■ Assignment: In the listing below, locate the line with "Instruction: Click the" and the line with "644x336 pixels.", then output both and everything between them exactly, minus any pictures.

■ Given records:
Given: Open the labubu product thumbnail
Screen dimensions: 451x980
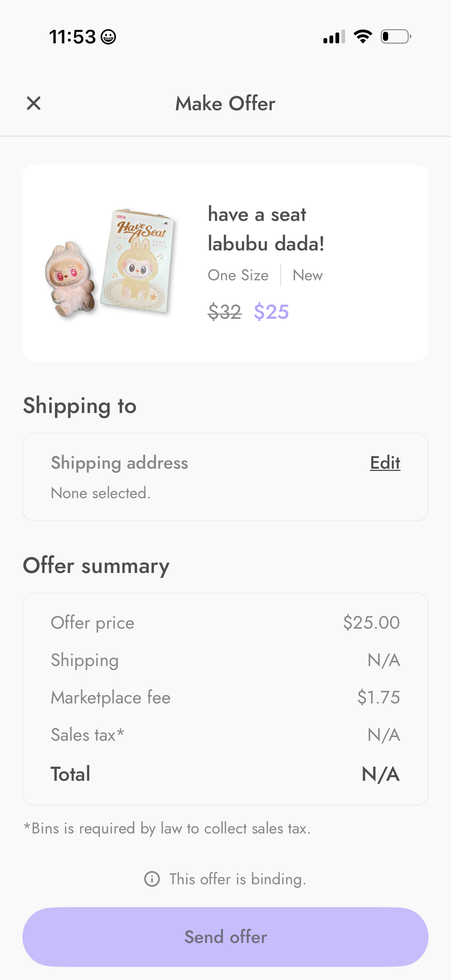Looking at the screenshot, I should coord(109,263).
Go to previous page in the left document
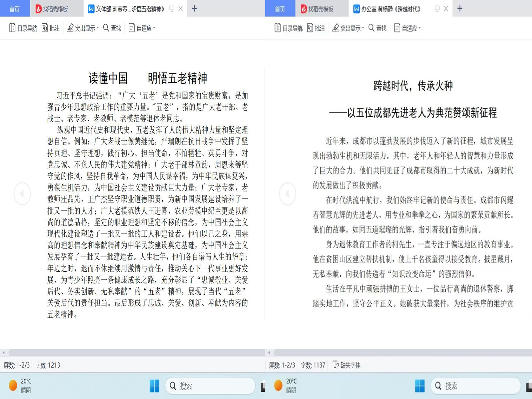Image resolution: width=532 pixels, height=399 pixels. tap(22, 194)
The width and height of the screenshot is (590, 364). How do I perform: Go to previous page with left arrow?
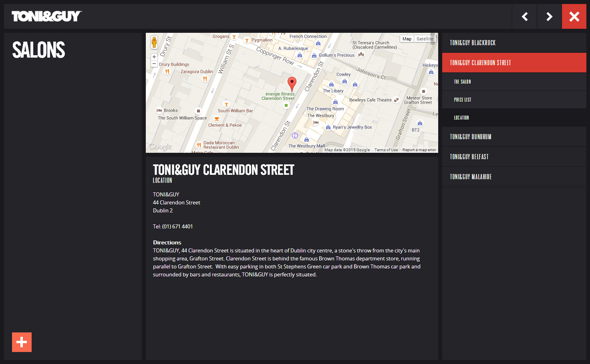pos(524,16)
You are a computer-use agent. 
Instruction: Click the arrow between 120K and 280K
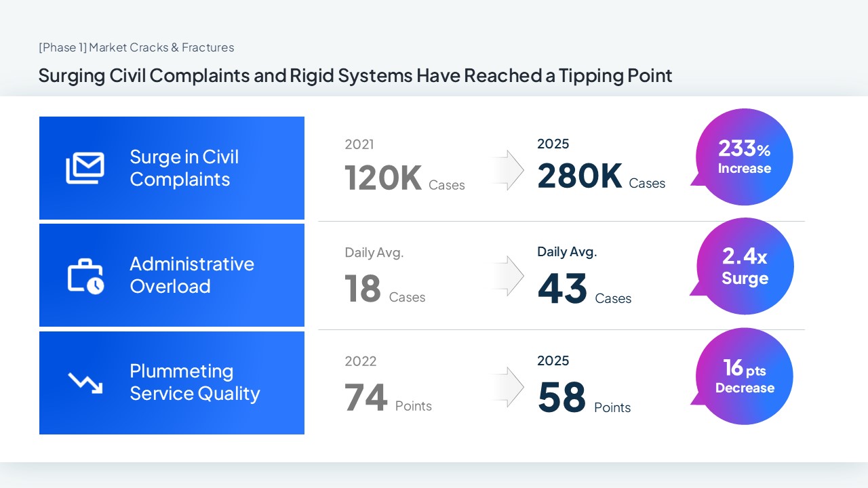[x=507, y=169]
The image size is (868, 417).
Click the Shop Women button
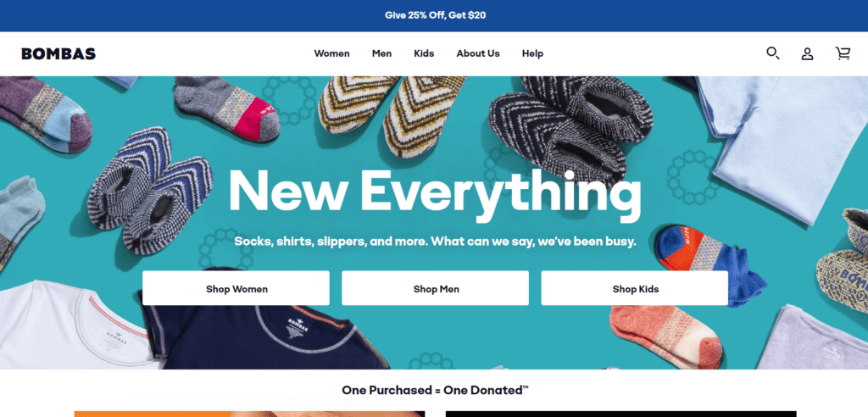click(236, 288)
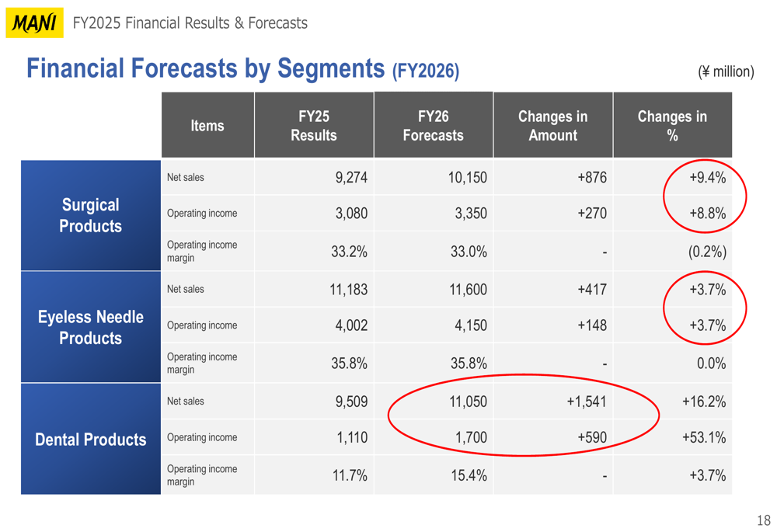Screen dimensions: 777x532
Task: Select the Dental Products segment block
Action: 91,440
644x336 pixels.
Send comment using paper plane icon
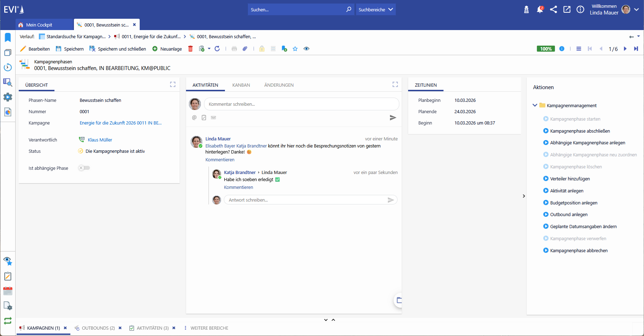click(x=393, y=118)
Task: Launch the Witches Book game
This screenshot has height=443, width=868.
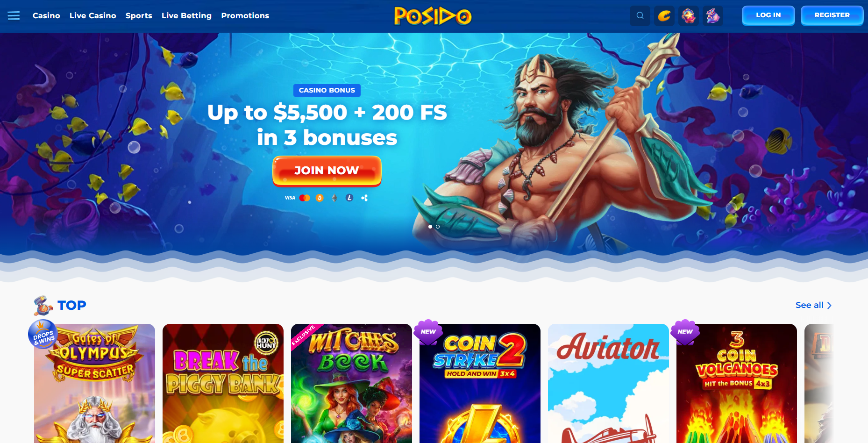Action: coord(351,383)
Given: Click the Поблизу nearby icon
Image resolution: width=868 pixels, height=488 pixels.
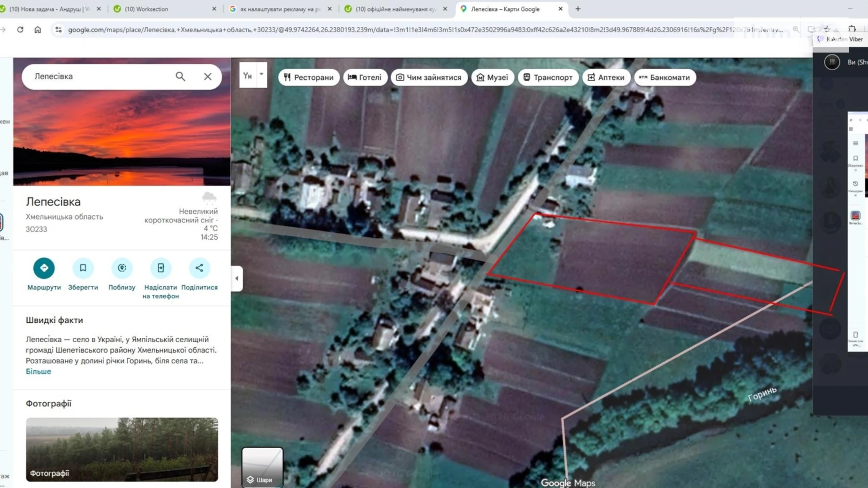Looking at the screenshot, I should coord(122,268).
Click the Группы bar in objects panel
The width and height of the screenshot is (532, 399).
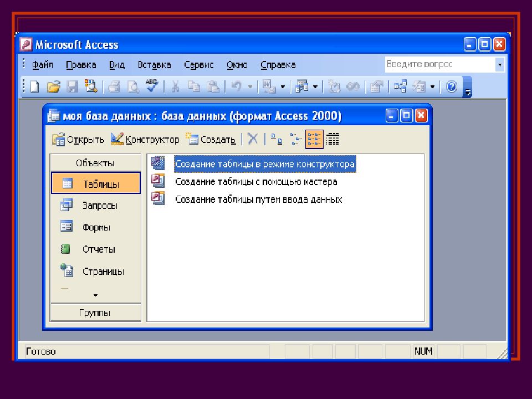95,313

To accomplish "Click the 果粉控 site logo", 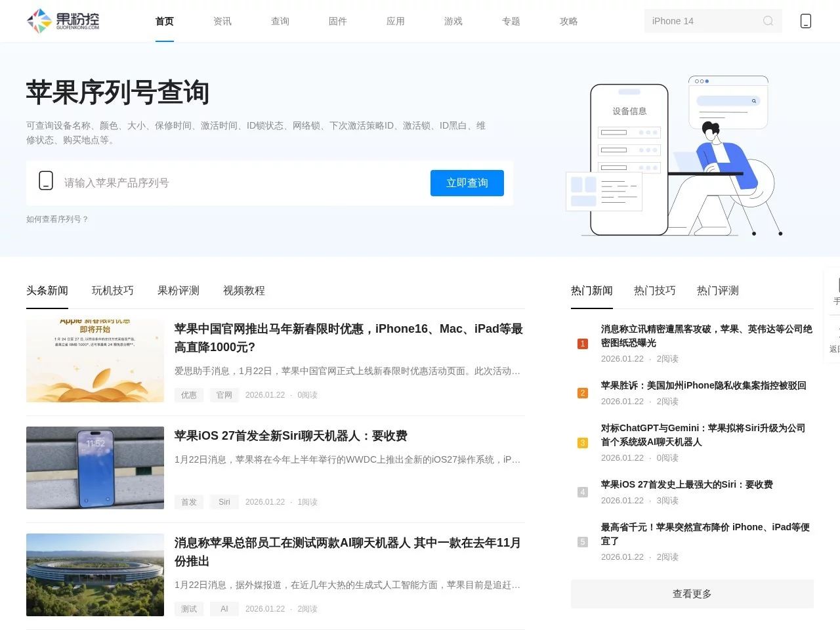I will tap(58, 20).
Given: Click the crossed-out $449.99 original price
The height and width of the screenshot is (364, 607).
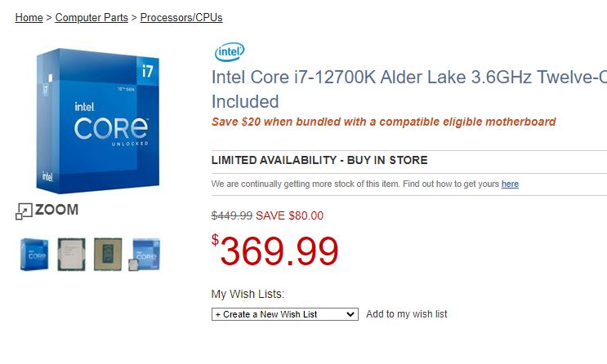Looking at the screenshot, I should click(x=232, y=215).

■ Answer for this exercise:
Instruction: Click the arrow between 120K and 280K
[x=507, y=169]
The image size is (868, 417).
Click the Shop Women button
click(236, 288)
Screen dimensions: 777x532
Task: Select the Dental Products segment block
Action: 91,440
644x336 pixels.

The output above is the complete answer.